88. Una de gatos

Me he acercado a los gatos desde que el señor de encima empezó a abandonar su casa por temporadas. Aunque realmente no era una casa porque, en un recuerdo que no doy en posicionar si del lado de la imaginación o del cómo fue, la edificación consistía en una terraza de larga como nuestra casa pero con un albergue de paredes y techo tan pequeño como el área cuadrada de la alcoba de mi abuela.

El señor empezó a irse meses enteros, regresar una noche a sonar las rejas, los zapatos con su suelo y cerrar el circuito sonoro a la mañana siguiente para partir otra vez lo suficiente lejos, hacia donde no pudo ni alucinar las consecuencias de la ausencia del humano cuando deja a la intemperie ese fragmento urbano que asume con el ladrillo, el cemento y la jurisdicción. Al lado de nuestra puerta, la escalera para subir se encerraba con una reja blanca, adentro se llenaba de papel publicitario y de polución que caía sobre el cemento formando montañas de polvo a las que no las alcanzó nunca la escoba de mamá o abuela; la pintura del techo de nuestra casa se inflaba con el agua represada arriba.

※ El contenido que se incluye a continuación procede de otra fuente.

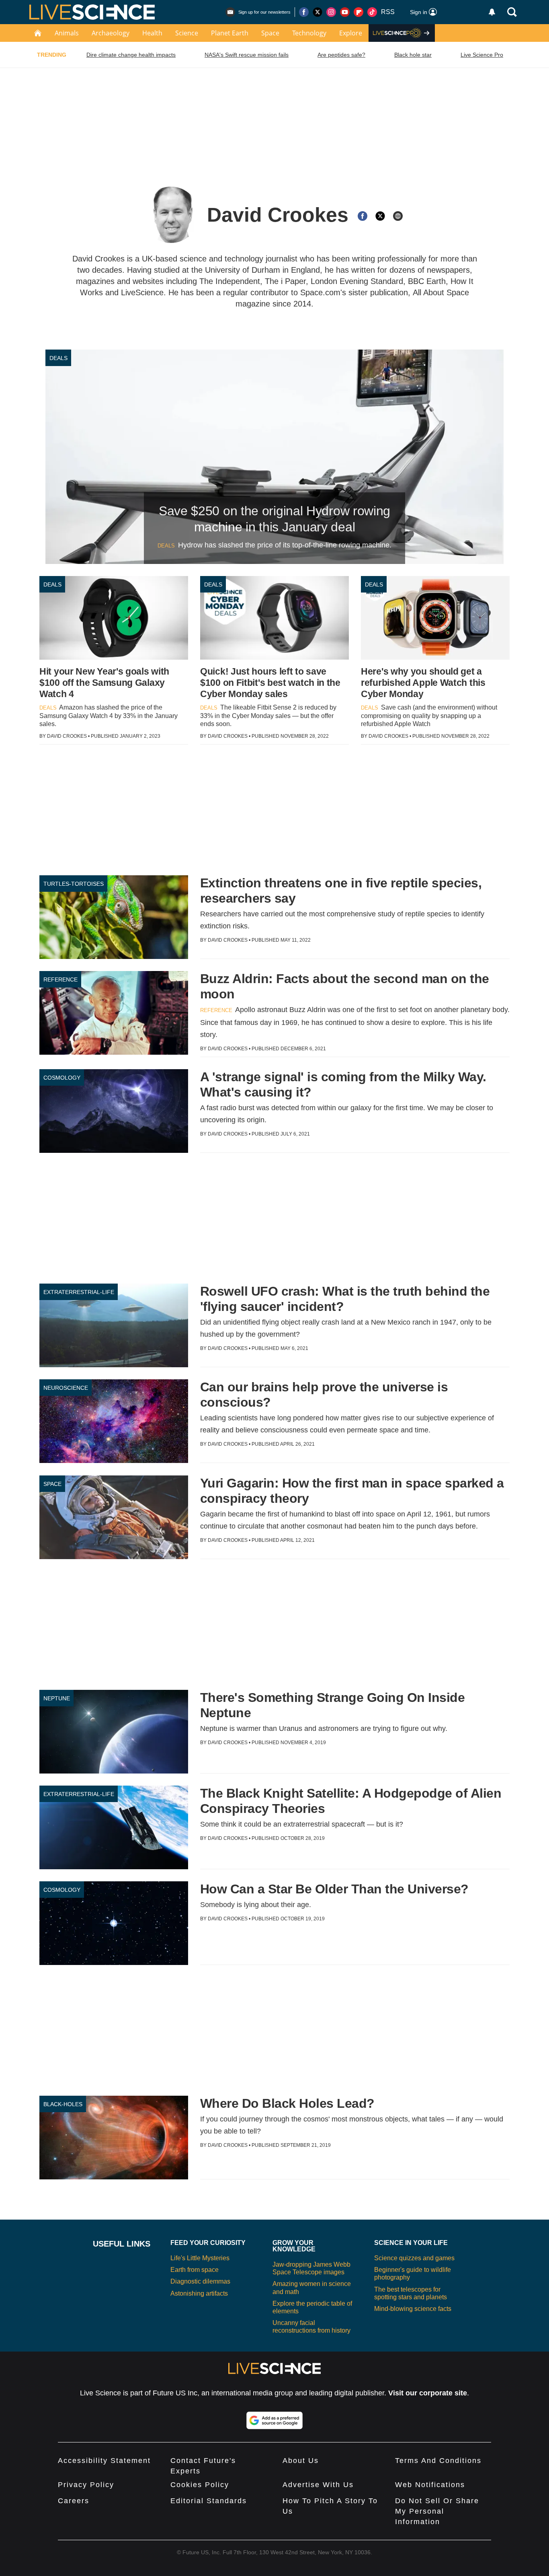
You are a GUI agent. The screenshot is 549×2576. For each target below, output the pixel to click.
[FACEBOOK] (362, 216)
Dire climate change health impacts (131, 54)
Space (270, 33)
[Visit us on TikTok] (372, 12)
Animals (67, 33)
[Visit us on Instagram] (331, 12)
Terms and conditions (438, 2461)
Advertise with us (318, 2485)
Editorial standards (208, 2501)
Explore (350, 33)
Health (152, 33)
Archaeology (110, 33)
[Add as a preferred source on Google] (274, 2420)
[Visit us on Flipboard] (358, 12)
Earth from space (194, 2269)
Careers (73, 2501)
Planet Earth (229, 33)
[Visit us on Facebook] (304, 12)
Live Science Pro (482, 54)
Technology (309, 33)
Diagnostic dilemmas (200, 2281)
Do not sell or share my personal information (437, 2511)
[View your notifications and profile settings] (492, 12)
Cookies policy (199, 2485)
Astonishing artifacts (199, 2293)
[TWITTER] (380, 216)
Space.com (320, 292)
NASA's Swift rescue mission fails (247, 54)
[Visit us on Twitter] (317, 12)
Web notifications (430, 2485)
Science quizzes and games (414, 2258)
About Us (301, 2461)
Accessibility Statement (104, 2461)
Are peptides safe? (341, 54)
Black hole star (413, 54)
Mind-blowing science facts (412, 2308)
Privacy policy (86, 2485)
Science (186, 33)
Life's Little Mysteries (199, 2258)
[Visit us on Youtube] (345, 12)
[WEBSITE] (398, 216)
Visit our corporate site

Cada madrugada la terraza fue arena de duelos de gatos, yo escuché todos los espectáculos durante las noches que nos restaron en esa casa hasta que nos echó la ausencia del señor de encima. Al principio imaginaba que en una casa aledaña numerosos bebés chillaban de peste, luego entendía algo sobre gatos en conversaciones telefónicas de mi abuela, cada vez podía imaginarme por la agudeza y el volumen cómo los gatos se repartían por la superficie para sus enfrentamientos de guerra o paz, unas noches alguno triunfaba, en otras no hubo enfrentamientos y solo se emitieron gemidos de deleite.